Agreed. This can be added later as needed.

Multiple Transports

[...] an enumerator can switch between sending over SMS and data by changing the server type in the settings (if that isn’t locked down by an administrator).

I understand why offering a single transport method is a simpler implementation, but surprised that we'd be the only ones routing the submissions to the same place. I would have thought that others using this would eventually route the messages to the same place, even if it has to go via another pathway (eg Zapier, IFTTT, custom gateway, or manual import). In these cases it would seem beneficial to offer a fallback transport if the primary (eg mobile data) is not available.

@yanokwa what do you think of offering in the settings an "Alternate Server", which could be a different type. If an alternate server is set then the enumerator could chose to send with the primary or secondary pathway, or if you want to get fancy only offer the option to send via secondary transport if the primary fails.

Would this be useful for others interested in this feature too?

2 Likes

I like the proposal so far. I think we should always include a unique identifier for a single submission in all SMS responses similar to the instanceID uuid() could be shorter or compressed which will be available in both the SMS and HTTP transmission of the same submission. Relying on user data like family name may not always be ideal, and the unique identifier allows more natural meshing of the data collected in the different transport mechanisms, less magic required on server side implementations.

3 Likes

This is tricky because a true UUID is 36 characters and we can't send 36 characters because that would use up the 140 characters.

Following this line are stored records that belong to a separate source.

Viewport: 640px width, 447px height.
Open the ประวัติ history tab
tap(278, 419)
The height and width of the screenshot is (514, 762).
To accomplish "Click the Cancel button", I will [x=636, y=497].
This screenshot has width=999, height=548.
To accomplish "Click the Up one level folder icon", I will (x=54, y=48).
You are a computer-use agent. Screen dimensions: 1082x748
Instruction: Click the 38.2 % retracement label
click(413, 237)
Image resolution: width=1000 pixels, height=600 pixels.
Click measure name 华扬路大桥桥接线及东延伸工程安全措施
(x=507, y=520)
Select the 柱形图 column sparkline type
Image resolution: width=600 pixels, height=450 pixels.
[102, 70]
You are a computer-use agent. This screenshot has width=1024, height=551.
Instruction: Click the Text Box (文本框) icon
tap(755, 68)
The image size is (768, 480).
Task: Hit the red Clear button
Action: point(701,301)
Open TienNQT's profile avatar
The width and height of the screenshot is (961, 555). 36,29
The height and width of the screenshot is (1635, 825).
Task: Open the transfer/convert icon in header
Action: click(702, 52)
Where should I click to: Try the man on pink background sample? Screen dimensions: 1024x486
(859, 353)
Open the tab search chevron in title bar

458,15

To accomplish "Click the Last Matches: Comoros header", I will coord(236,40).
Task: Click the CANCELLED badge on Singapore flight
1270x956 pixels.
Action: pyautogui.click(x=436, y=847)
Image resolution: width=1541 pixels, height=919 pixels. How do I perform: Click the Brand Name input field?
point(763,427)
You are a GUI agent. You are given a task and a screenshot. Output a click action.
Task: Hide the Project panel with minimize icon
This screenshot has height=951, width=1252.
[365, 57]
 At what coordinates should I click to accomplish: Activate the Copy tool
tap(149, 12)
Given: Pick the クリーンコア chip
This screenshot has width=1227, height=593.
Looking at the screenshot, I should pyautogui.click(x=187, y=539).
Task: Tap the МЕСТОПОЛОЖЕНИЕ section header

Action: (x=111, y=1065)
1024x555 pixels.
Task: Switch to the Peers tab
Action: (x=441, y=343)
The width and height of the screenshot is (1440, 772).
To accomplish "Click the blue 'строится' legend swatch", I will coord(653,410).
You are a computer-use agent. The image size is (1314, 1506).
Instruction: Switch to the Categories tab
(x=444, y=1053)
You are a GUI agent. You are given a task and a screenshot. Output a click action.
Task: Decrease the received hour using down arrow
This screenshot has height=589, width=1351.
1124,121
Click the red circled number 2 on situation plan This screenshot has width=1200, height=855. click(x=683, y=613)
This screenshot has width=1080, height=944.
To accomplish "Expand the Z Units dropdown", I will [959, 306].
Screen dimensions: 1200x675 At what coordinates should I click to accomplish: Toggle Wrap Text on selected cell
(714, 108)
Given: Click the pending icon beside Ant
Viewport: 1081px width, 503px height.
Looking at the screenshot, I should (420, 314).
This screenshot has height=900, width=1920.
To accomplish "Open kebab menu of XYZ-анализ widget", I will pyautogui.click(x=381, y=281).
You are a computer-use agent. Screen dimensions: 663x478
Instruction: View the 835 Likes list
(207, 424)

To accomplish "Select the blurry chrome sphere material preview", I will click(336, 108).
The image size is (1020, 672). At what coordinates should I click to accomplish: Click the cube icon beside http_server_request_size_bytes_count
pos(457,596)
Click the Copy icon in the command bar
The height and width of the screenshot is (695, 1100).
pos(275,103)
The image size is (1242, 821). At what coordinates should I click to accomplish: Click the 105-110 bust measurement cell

Base 62 (0-9,A-Z,a-z) is used by bit.ly and tinyurl because they are unique and human readable. If we assume case-sensitivity, 5 characters would give us 62^5 which would give us ~ 1 billion IDs.

If we assume that the endpoint will know the phone number of device that sent the message, then we only need to uniquely submissions from a single device and a billion IDs seems enough. If we can't assume that then we can go up to 6 characters and get ~ 60 billion IDs.

What say you @Ukang_a_Dickson?

That will be good enough for me.

This is getting a bit technical, but for the ID, it might be wise for us to include this as a custom XPath function (base62) in the XForms spec and implement it in JavaRosa? So the XML block would look like this:

<smsblock xmlns="http://openrosa.org/smsdata" prefix="F123">
    <name tag="+N"/>
    <gender tag="+G"/>
    <age tag="+A"/>
    <meta>
    	<instanceID/>
    </meta>
</smsblock>
...
<bind calculate="concat('base62:', base62())" nodeset="/smsblock/meta/instanceID" readonly="true()" type="string"/>

@LN Does this like something that'd be appropiate for the spec?

1 Like

@Tino_Kreutzer as for your proposal, I think we can use a compression algorithm to compress form data before sending. My suggestion is to use a Huffman code in this case.

Hey @yanokwa loving the proposal so far! Has this spec been finalized? I would love to give this a go!

@Mickys0918 I think compression might be the kind of thing that we take on after this initial implementation. It's work on the back end to decode which means that it's even less turnkey for users.

@Tino_Kreutzer Yes, we do still have to process the texts, but they are still human readable and easier to process than what you'd need to do with true compression.

You are killing me, @abbyad! Or rather, thank you for such great feedback. :laughing:

What about for each server type (Aggregate/Google), we add a dropdown that allows users to choose the transport. So for Aggregate, the settings would look like this...

ODK Aggregate settings

  • URL
  • Username
  • Password

SMS settings

  • Phone number

Transport settings

  • GPRS/WiFi | SMS | Both

If Both is set, then when you hit Send Selected in Send Finalized Forms it pops up a dialog that lets you choose the transport mechanism.

Hi @joeldean! I think the TSC will discuss and finalize on Wednesday, but I think there is enough here to start thinking through an initial implementation and seeing where the gaps in the spec are. Are there any gaps that you can see so far?